As the real world has progressed since Utopia’s release, the actual narrative itself does not seem so unrealistic as it once did. With references to real-life events, such as the assassination of Airey Neave (Milne, Philip’s closest colleague, assassinates Neave), Utopia goes above and beyond to feel like a carefully executed, incredibly plausible tale. The over-saturated colours and the deep idiosyncrasies of the characters do not detract from this, they somehow manage to enhance the effect. Every scene is breathtaking and realistic, and it feels impossible to look away. The real-life debates of morality that predominantly take place in the second series open up some vital questions about over-population, and about the future of humanity.
In the latter episodes of Utopia, it is revealed that not only is Jessica Hyde a key player in the narrative, but she is also the root of all that her father worked on. Each new secret that we are introduced to seems to lead back to her, with her being the link between many seemingly unrelated events.
Once we know Janus, the biochemical, is at the root of the entire plot, we realise the extent of Jessica’s significance. Her life is the narrative because her life is keeping Janus alive. The random murders, the dozens of uprooted lives, the torment and the anger, they all lead to Jessica. This is not her doing, it is the gift her father gave to her, which turned into a deadly curse.

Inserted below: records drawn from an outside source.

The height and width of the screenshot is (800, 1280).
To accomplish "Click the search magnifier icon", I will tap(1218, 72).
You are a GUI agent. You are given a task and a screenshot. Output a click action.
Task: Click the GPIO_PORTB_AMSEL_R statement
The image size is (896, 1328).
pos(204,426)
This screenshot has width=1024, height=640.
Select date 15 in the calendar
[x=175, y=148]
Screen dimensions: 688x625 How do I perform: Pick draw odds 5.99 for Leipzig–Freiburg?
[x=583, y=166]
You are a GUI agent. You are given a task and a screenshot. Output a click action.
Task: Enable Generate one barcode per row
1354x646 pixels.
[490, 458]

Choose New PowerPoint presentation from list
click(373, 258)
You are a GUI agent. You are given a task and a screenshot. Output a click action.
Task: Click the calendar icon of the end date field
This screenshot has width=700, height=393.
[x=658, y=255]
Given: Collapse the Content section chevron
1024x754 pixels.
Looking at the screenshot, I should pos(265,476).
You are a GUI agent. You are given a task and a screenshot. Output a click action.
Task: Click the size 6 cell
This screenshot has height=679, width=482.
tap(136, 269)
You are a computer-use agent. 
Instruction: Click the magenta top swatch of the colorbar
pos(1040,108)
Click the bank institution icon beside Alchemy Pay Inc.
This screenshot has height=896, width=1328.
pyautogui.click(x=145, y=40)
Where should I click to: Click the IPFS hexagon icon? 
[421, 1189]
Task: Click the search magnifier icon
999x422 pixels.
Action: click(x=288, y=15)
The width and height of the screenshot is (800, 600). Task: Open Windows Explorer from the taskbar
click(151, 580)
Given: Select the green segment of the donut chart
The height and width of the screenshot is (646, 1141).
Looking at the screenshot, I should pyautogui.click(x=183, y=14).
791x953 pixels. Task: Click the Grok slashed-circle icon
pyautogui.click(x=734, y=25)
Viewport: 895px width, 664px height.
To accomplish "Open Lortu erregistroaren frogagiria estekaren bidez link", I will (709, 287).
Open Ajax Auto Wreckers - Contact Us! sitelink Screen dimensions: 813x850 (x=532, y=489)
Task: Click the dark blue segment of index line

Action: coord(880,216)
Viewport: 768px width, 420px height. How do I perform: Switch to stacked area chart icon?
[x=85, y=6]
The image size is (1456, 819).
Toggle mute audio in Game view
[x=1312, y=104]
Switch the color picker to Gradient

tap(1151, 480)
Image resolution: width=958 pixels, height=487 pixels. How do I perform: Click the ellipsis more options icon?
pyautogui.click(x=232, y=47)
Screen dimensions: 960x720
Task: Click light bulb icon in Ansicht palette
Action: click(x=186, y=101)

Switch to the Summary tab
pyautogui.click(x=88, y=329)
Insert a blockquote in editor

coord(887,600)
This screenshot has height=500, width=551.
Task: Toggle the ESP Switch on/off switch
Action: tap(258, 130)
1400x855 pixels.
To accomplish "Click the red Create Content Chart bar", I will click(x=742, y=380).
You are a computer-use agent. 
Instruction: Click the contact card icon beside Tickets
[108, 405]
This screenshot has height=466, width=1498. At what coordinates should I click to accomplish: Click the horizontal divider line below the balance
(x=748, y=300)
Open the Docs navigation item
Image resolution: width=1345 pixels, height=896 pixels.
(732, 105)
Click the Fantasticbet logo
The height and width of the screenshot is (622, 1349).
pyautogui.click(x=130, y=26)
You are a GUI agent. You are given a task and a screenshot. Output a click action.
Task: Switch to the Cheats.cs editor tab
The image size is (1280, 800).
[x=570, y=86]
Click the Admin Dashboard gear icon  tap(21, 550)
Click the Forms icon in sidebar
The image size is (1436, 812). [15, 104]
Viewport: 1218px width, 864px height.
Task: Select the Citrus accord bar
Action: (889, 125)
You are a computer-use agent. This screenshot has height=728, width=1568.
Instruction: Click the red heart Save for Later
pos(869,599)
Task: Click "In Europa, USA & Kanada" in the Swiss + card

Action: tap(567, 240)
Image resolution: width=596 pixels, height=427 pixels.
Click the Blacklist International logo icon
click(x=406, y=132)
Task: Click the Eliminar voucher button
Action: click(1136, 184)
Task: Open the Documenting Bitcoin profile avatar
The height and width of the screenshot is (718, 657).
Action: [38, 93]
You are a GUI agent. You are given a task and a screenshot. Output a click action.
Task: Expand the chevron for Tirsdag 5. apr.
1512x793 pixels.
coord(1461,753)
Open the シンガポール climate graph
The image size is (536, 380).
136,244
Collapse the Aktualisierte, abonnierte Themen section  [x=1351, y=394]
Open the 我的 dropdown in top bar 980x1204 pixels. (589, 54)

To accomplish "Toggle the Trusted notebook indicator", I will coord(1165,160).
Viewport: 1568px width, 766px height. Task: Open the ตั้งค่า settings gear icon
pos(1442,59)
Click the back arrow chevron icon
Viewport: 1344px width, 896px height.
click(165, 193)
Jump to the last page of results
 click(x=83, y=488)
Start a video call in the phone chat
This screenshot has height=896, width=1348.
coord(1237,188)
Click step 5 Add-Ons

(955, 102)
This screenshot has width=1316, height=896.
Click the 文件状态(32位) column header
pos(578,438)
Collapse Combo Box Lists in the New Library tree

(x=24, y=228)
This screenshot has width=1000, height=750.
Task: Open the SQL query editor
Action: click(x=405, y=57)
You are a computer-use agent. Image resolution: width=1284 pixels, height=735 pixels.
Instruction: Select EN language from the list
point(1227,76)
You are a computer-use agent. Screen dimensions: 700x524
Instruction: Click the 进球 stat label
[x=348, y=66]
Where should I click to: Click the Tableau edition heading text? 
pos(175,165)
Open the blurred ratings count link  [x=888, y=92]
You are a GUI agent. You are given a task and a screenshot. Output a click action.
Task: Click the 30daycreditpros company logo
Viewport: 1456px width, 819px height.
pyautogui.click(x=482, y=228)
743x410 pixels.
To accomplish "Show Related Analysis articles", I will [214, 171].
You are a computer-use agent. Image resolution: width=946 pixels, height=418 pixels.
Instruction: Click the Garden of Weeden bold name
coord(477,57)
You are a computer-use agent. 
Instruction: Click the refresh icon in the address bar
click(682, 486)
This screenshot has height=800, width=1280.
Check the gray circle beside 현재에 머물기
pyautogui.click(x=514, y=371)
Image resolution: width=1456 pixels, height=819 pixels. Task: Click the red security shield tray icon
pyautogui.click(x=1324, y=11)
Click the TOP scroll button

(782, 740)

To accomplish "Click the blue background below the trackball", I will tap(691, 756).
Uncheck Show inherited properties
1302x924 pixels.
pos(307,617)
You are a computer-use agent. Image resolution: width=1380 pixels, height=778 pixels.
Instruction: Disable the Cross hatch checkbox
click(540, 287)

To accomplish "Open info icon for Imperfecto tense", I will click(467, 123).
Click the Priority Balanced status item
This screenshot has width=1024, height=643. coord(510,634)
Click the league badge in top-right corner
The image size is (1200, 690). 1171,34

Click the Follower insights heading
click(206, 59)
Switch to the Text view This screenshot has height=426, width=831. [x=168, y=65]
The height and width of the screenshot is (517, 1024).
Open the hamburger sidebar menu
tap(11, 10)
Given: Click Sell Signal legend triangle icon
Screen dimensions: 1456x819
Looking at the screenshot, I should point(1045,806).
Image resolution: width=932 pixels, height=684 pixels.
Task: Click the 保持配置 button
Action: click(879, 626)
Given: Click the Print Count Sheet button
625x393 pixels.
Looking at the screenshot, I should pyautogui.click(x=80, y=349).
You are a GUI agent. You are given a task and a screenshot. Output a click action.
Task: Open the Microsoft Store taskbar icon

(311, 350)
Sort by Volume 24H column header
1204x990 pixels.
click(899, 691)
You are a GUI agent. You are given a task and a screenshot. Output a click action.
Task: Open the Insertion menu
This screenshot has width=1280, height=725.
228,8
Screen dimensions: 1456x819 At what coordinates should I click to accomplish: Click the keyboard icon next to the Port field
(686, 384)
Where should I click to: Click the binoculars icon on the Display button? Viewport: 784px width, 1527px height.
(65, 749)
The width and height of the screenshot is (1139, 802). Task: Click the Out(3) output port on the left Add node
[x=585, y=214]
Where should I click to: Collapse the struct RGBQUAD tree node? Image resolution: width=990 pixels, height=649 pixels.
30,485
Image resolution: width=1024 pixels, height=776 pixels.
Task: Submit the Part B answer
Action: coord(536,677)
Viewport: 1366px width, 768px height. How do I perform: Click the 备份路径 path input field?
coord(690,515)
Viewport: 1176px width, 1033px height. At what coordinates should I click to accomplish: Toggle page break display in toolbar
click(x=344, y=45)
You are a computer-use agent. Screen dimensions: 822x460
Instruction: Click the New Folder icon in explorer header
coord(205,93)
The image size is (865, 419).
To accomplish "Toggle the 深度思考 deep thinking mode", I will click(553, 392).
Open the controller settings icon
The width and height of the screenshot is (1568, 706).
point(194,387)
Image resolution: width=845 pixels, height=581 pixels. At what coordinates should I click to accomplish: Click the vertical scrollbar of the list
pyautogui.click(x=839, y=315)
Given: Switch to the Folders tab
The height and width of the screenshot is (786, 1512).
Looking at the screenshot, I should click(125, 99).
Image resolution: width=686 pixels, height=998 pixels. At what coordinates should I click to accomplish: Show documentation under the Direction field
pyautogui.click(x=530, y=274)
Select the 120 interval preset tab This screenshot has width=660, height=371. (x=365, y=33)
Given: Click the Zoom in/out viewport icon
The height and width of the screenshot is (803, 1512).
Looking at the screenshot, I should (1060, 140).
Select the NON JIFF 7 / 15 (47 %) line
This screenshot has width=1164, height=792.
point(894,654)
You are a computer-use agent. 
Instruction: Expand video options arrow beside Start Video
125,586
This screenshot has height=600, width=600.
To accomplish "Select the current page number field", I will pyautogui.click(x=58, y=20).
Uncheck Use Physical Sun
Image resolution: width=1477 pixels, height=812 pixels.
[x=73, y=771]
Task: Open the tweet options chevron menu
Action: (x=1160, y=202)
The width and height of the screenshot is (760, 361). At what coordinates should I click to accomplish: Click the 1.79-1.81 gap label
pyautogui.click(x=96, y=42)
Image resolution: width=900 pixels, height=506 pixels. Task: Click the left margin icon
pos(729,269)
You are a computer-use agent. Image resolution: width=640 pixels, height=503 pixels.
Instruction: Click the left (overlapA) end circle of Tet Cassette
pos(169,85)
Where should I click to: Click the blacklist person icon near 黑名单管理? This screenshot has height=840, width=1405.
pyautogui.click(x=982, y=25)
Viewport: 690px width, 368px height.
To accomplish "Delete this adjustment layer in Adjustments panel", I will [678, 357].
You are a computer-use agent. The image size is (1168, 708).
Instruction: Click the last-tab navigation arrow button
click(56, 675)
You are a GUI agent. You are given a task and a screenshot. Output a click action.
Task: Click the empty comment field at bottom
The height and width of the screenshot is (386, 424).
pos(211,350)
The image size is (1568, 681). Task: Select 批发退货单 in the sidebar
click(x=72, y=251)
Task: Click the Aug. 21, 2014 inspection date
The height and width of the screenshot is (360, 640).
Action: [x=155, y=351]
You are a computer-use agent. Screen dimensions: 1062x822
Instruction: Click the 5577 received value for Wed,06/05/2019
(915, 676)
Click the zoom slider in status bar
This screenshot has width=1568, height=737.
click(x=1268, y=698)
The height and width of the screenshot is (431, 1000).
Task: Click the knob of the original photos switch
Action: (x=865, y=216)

Initially, Utopia was run by Channel 4 for two seasons. After this, it was sold to HBO, but nothing came of this after budgetary disputes. However, recently—September 25, 2020—a remake of the original Utopia was released by Amazon Prime Video, adapted by Gillian Flynn. There are eight episodes, and all are available to watch immediately.
A lot of the controversy surrounding the original series, which may have contributed to its cancellation, was centered around its violence and adult nature. Perhaps we are now in a time where this will detract less from the story itself, which will now be able to generate interest in its own right. Utopia was more than we were able to handle in 2013.
Hearing the news that this new venture would be a remake as opposed to taking the existing series further was a little disappointing—the foundations laid will be incredibly difficult to improve on, and the story felt like it had so much more to give. This being said, if this version takes off better than the original, it’s possible that we might see it taken to new heights and new narratives in the future. I have high hopes for the potential of this remake, but also many reservations. The original show ran what is now eight years ago, and its impression on me is as strong as the day I first saw it.